Task goal:
Locate every line in the entries below that contains the word "Open" and copy each of those lines. Case counts.

Dataset excerpts:
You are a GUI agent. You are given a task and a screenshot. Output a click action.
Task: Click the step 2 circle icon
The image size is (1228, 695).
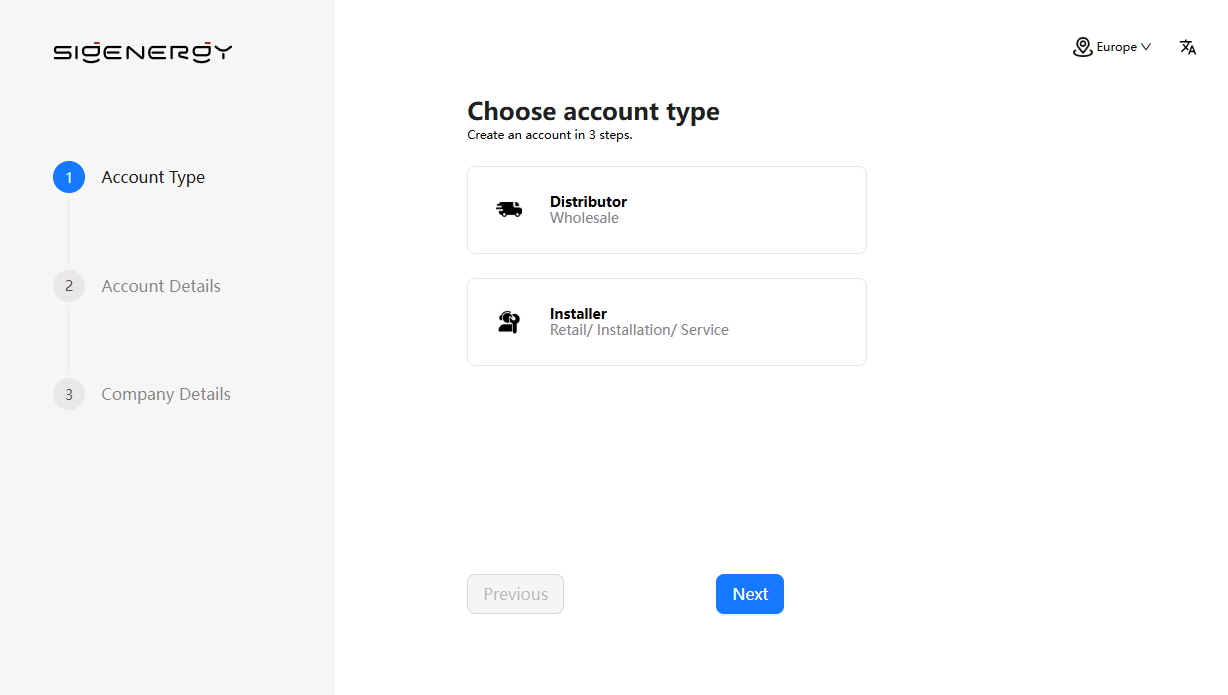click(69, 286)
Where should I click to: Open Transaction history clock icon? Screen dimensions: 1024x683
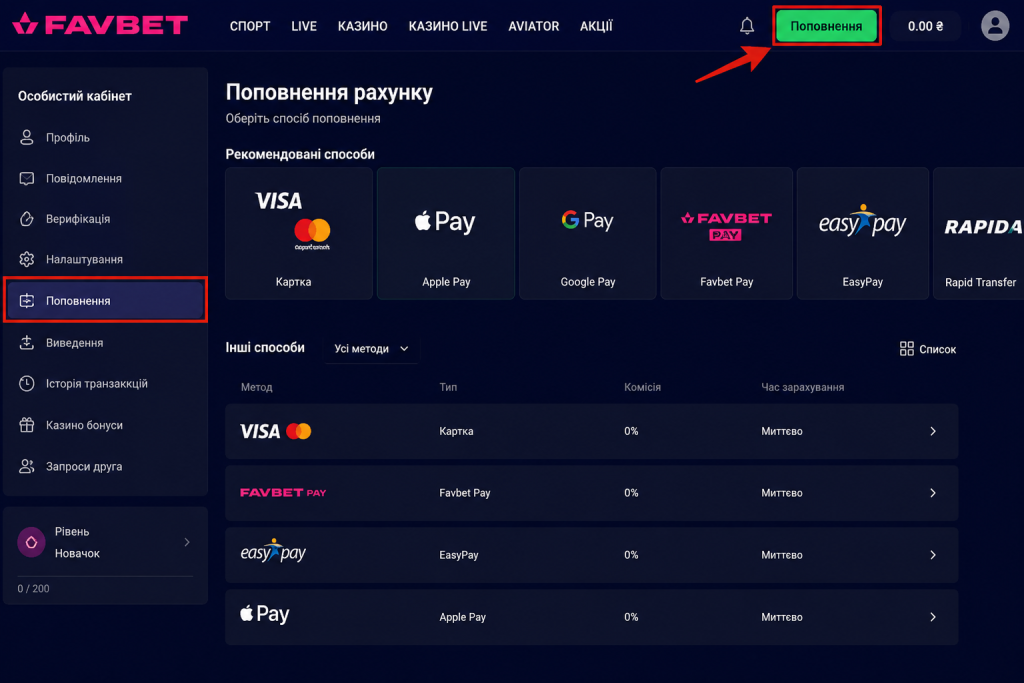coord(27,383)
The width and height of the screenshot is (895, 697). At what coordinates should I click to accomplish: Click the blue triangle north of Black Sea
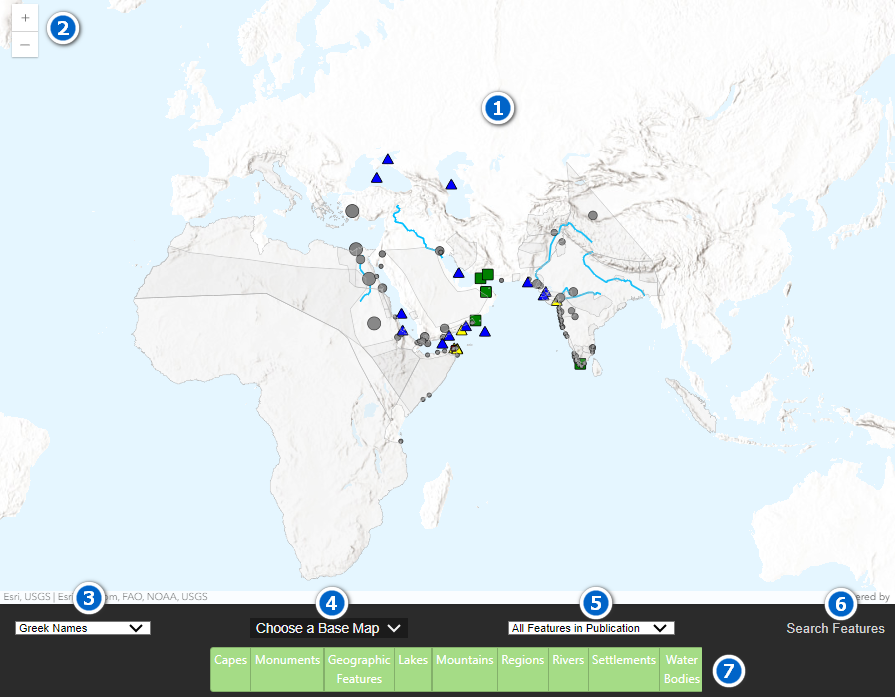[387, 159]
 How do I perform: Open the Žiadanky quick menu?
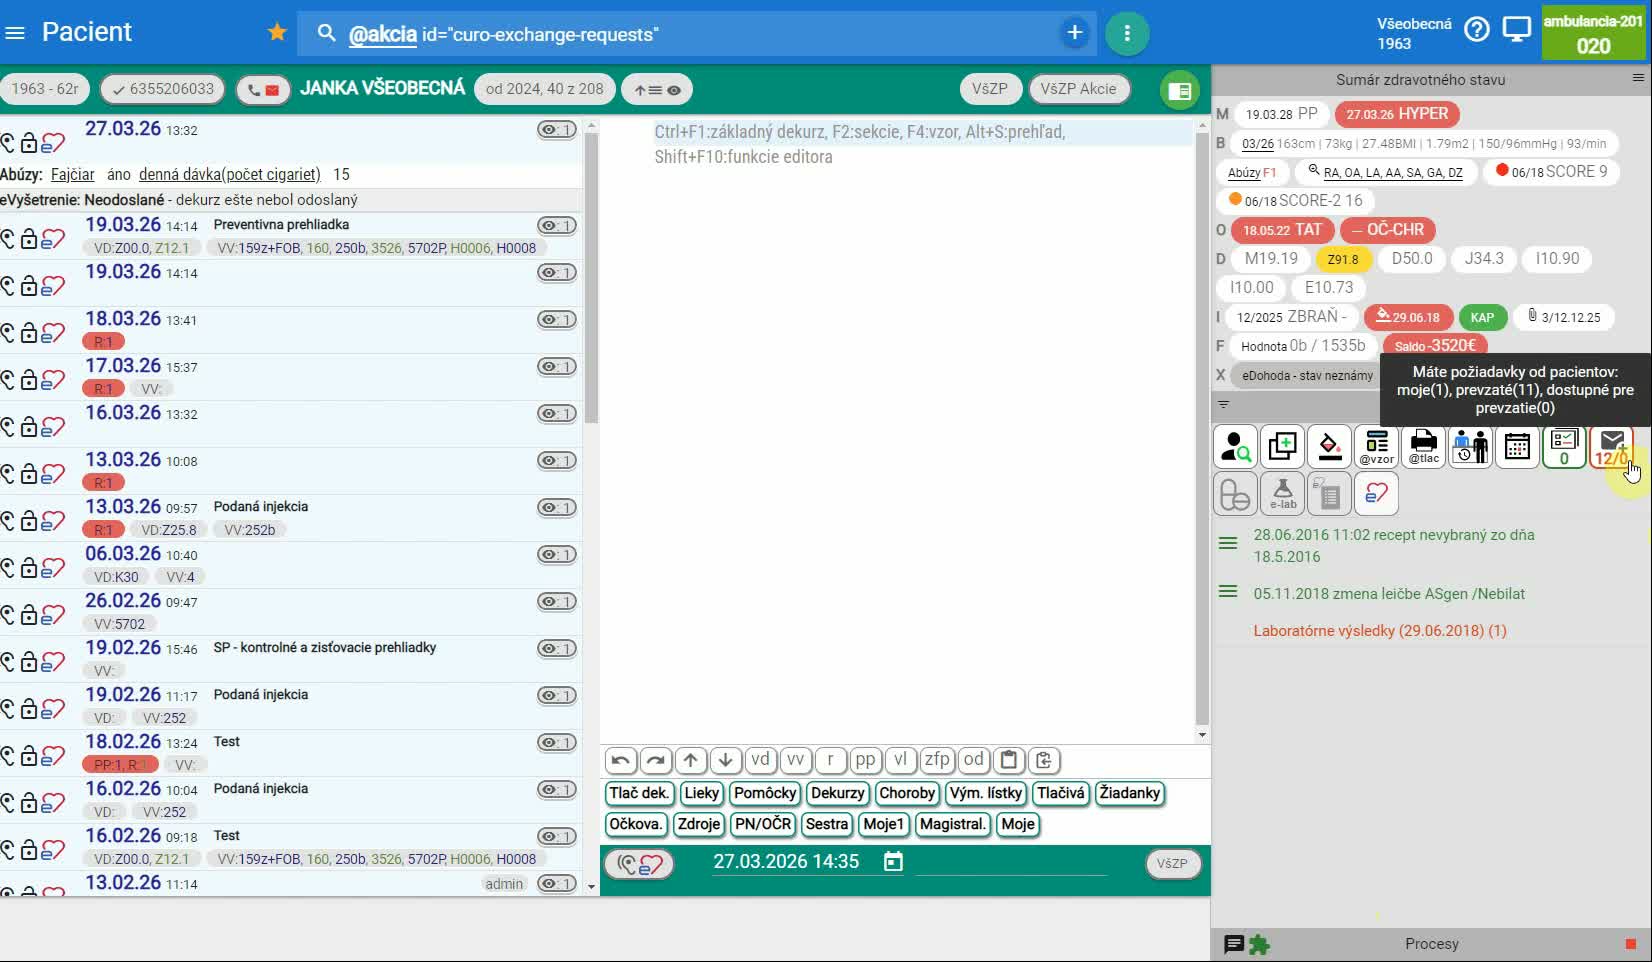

Solved problem:
Where should I click to: Open Transaction history clock icon? Screen dimensions: 1024x683
 How do I perform: Open the Žiadanky quick menu?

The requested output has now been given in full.